Stored items:
....................
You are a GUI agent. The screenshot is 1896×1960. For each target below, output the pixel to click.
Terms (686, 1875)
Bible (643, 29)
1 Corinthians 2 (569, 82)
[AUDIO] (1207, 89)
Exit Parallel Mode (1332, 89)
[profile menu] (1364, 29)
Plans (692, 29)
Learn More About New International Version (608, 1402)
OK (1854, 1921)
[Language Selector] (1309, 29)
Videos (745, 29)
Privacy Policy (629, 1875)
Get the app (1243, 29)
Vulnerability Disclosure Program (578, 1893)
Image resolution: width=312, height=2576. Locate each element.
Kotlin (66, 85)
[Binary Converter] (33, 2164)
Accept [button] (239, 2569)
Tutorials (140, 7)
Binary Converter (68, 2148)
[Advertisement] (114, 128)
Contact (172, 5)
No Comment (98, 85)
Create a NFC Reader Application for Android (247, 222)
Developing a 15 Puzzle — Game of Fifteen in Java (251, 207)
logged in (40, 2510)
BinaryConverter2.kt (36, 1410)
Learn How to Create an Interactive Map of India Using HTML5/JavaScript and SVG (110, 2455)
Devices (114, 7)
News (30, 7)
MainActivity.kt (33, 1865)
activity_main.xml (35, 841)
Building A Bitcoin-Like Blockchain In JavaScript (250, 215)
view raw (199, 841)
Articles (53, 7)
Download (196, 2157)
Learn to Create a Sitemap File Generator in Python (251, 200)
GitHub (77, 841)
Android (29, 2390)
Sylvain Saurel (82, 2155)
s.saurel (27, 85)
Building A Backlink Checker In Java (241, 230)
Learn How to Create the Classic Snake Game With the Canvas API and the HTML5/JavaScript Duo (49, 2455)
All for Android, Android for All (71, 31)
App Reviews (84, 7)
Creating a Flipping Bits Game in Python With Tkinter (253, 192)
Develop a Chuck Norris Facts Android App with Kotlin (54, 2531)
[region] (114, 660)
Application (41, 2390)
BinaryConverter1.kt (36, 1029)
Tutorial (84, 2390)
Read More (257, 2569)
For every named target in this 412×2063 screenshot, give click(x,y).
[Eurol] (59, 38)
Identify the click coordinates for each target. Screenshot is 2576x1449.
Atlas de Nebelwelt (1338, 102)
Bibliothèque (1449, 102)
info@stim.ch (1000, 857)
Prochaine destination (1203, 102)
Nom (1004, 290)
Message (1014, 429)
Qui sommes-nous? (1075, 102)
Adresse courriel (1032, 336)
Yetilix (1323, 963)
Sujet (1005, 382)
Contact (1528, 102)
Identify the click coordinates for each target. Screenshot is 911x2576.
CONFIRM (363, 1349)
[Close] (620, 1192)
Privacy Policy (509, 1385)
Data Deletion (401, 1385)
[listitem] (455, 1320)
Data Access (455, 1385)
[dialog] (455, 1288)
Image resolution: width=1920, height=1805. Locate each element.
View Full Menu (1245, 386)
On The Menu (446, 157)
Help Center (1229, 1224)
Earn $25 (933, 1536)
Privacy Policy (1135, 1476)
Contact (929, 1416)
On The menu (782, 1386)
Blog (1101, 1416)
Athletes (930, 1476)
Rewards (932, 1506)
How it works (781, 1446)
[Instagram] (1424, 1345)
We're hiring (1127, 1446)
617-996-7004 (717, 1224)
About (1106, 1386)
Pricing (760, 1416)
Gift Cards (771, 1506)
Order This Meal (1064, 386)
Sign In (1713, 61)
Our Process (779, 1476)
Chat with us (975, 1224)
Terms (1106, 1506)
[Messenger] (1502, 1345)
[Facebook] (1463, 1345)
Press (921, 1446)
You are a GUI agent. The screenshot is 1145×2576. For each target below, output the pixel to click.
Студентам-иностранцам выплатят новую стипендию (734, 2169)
....................
Problem to solve ->
Set the data down once more, exactly as it stands.

Written answer ->
You are a GUI agent. The screenshot is 1896×1960. For each target below, output the pixel to click.
Terms (686, 1875)
Bible (643, 29)
1 Corinthians 2 (569, 82)
[AUDIO] (1207, 89)
Exit Parallel Mode (1332, 89)
[profile menu] (1364, 29)
Plans (692, 29)
Learn More About New International Version (608, 1402)
OK (1854, 1921)
[Language Selector] (1309, 29)
Videos (745, 29)
Privacy Policy (629, 1875)
Get the app (1243, 29)
Vulnerability Disclosure Program (578, 1893)
Image resolution: width=312, height=2576. Locate each element.
Kotlin (66, 85)
[Binary Converter] (33, 2164)
Accept [button] (239, 2569)
Tutorials (140, 7)
Binary Converter (68, 2148)
[Advertisement] (114, 128)
Contact (172, 5)
No Comment (98, 85)
Create a NFC Reader Application for Android (247, 222)
Developing a 15 Puzzle — Game of Fifteen in Java (251, 207)
logged in (40, 2510)
BinaryConverter2.kt (36, 1410)
Learn How to Create an Interactive Map of India Using HTML5/JavaScript and SVG (110, 2455)
Devices (114, 7)
News (30, 7)
MainActivity.kt (33, 1865)
activity_main.xml (35, 841)
Building A Bitcoin-Like Blockchain In JavaScript (250, 215)
view raw (199, 841)
Articles (53, 7)
Download (196, 2157)
Learn to Create a Sitemap File Generator in Python (251, 200)
GitHub (77, 841)
Android (29, 2390)
Sylvain Saurel (82, 2155)
s.saurel (27, 85)
Building A Backlink Checker In Java (241, 230)
Learn How to Create the Classic Snake Game With the Canvas API and the HTML5/JavaScript Duo (49, 2455)
All for Android, Android for All (71, 31)
App Reviews (84, 7)
Creating a Flipping Bits Game in Python With Tkinter (253, 192)
Develop a Chuck Norris Facts Android App with Kotlin (54, 2531)
[region] (114, 660)
Application (41, 2390)
BinaryConverter1.kt (36, 1029)
Tutorial (84, 2390)
Read More (257, 2569)
For every named target in this 412×2063 screenshot, give click(x,y).
[Eurol] (59, 38)
Identify the click coordinates for each target. Screenshot is 2576x1449.
Atlas de Nebelwelt (1338, 102)
Bibliothèque (1449, 102)
info@stim.ch (1000, 857)
Prochaine destination (1203, 102)
Nom (1004, 290)
Message (1014, 429)
Qui sommes-nous? (1075, 102)
Adresse courriel (1032, 336)
Yetilix (1323, 963)
Sujet (1005, 382)
Contact (1528, 102)
Identify the click coordinates for each target. Screenshot is 911x2576.
CONFIRM (363, 1349)
[Close] (620, 1192)
Privacy Policy (509, 1385)
Data Deletion (401, 1385)
[listitem] (455, 1320)
Data Access (455, 1385)
[dialog] (455, 1288)
Image resolution: width=1920, height=1805. Locate each element.
View Full Menu (1245, 386)
On The Menu (446, 157)
Help Center (1229, 1224)
Earn $25 (933, 1536)
Privacy Policy (1135, 1476)
Contact (929, 1416)
On The menu (782, 1386)
Blog (1101, 1416)
Athletes (930, 1476)
Rewards (932, 1506)
How it works (781, 1446)
[Instagram] (1424, 1345)
We're hiring (1127, 1446)
617-996-7004 (717, 1224)
About (1106, 1386)
Pricing (760, 1416)
Gift Cards (771, 1506)
Order This Meal (1064, 386)
Sign In (1713, 61)
Our Process (779, 1476)
Chat with us (975, 1224)
Terms (1106, 1506)
[Messenger] (1502, 1345)
[Facebook] (1463, 1345)
Press (921, 1446)
You are a GUI agent. The screenshot is 1145×2576. For each target below, output the pixel to click.
Студентам-иностранцам выплатят новую стипендию (734, 2169)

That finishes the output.